**Selected passage**
Lemme be straght up with you. 
I've noticed that in a few occasions after the more knowlageable members place their advice on a thread you tend to come in and contradict them. 
I've seen you do it at least 2x. Now you may not have been around here long enough but there are certain members whom have opinions in specific areas that are held in high esteem because they are proven to have extensive knowlage on these certain subjects. And when you come in and contradict their advice that had been given it makes you seem as if you are speaking out of your ass based on less then solid opinions rather then hard line facts. 
So for a new member here to do that gives people a poor impression of you.

Understand also that the members here are serious about proper care of their animals. Frankly your care for your P comes into serious question due to the fact that you have a P in a 10gal tank and mention that he has been there for at least a year if not longer.

my advice. Understand that your personal knowlage may not be as deep as you hope for it to be. And that you should perhaps hold back your opinions on some situations. Evaluate the info you are about to give and see if it lines up with the other responses that had been posted. If its way off ponder to yourself. "Is the info I'm giving solid or is there a chance I may be spreading poor info." If you are unsure of the info you pass on you might hold back on posting what may potentially be bad info. 
Alot of times when you get info 2nd or 3rd hand it can be like playing that game telephone. you miss some parts or you simply pass on what somone had said once and leave out qualifying details. So altho the ideal behind what you say may have some merrit. Because you are unsure "Why" and cannot explain your stand point on the statement from personal exp. It can come accross as poor info. 
Please don't take this post as trying to put you down in any way. just constructive critizim. 
and yes there can be alot of heat on this board as Fargo pointed out. Your best bet is to fire it back but don't take it personal. No sense in taking personal anything said on an internet fourm.


----------



## Wide_Eyed_Wanderer (Aug 22, 2006)

stop crying


----------



## thebluyak (Apr 14, 2006)

check_ya_self said:


> stop crying


lol thats why he started the thread, cause people said stop crying and put your P in a big tank. Now we have another worthless thread in the lounge right beside all the "Im leaving Pfury so I want everyone to build me a shrine" threads.


----------



## flaredevil4 (Sep 9, 2006)

there someone goes again with the piranha. I DON'T BRING MY PIRANHA INTO THIS CONVERSATION!!! Sorry, mental breakdown. I usually get the info from the internet, so its probably, like you said, a game of telephone. Nice metaphor by the way.

And just to let you know, I wasn't crying. BTW, I guess I could consider that bashing^


----------



## thebluyak (Apr 14, 2006)

Quantum_Theory said:


> there someone goes again with the piranha. I DON'T BRING MY PIRANHA INTO THIS CONVERSATION!!! Sorry, mental breakdown. I usually get the info from the internet, so its probably, like you said, a game of telephone. Nice metaphor by the way.
> 
> And just to let you know, I wasn't crying. BTW, I guess I could consider that bashing^


Woa, I wasnt bashing you, we already got the P and tank worked out, I was just summervizing all the attacks agaisnt you into two catagories. You know now what the P needs and thats all that matters


----------



## flaredevil4 (Sep 9, 2006)

**Supplied data**

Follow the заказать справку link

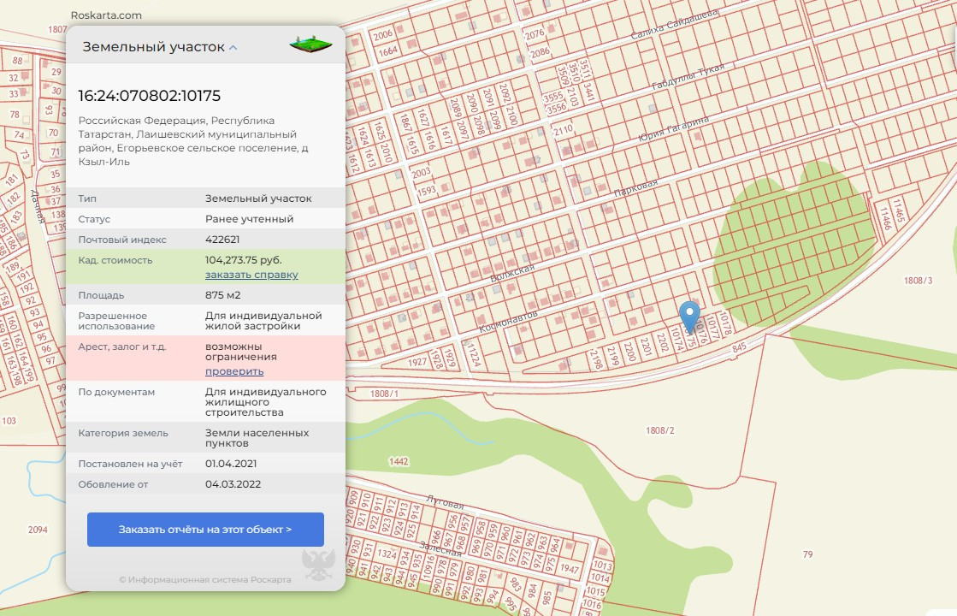pyautogui.click(x=251, y=275)
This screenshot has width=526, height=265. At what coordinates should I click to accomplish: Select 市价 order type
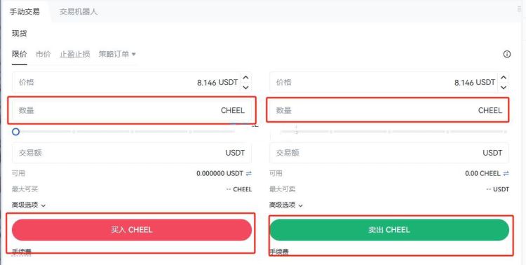(x=43, y=54)
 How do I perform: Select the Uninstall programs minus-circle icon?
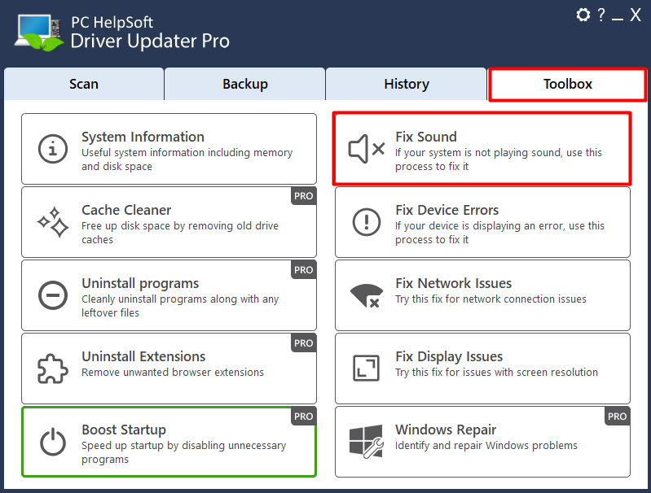(x=53, y=295)
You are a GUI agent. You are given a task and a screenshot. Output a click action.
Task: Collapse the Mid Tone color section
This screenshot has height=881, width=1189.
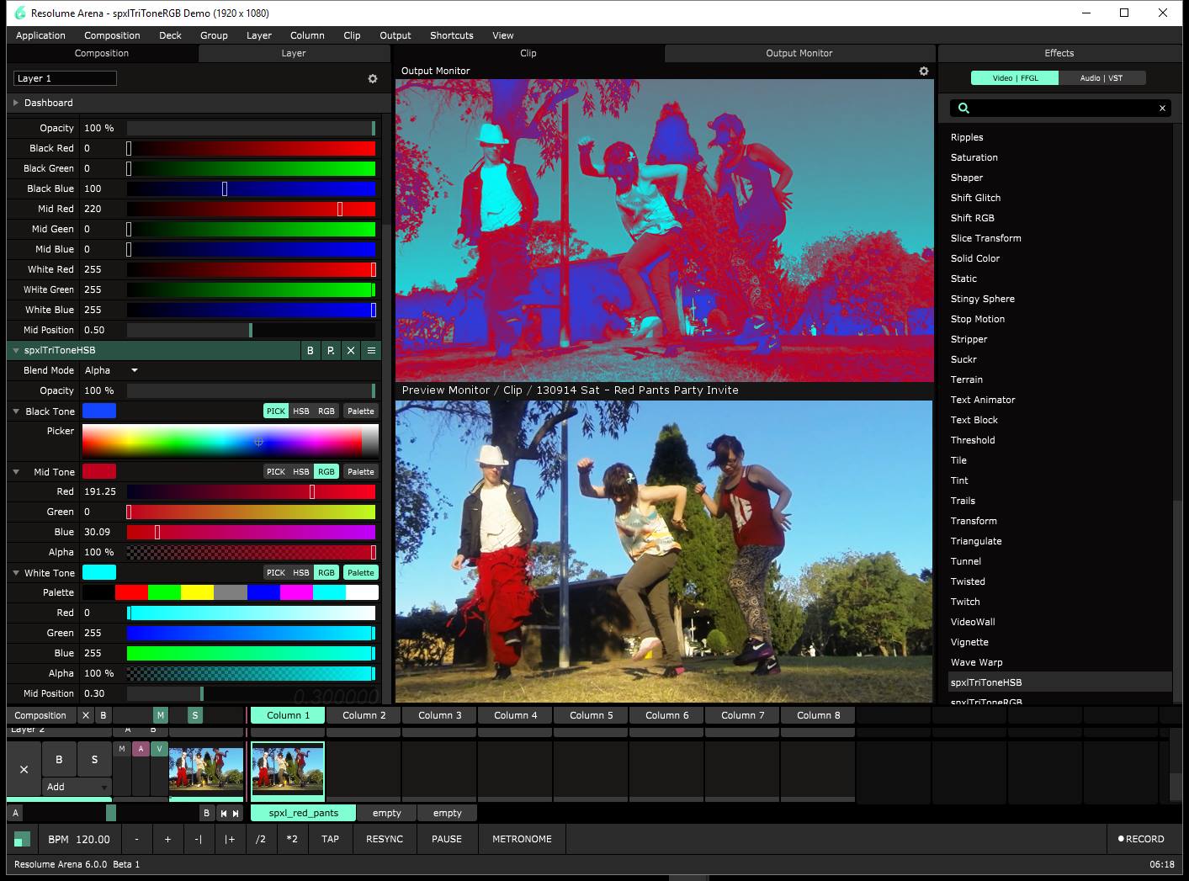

**Objective**
In the forum thread about piranha care, what size tank does the opening post say the new member keeps the P in?

**Result of the exercise**
A 10-gallon tank.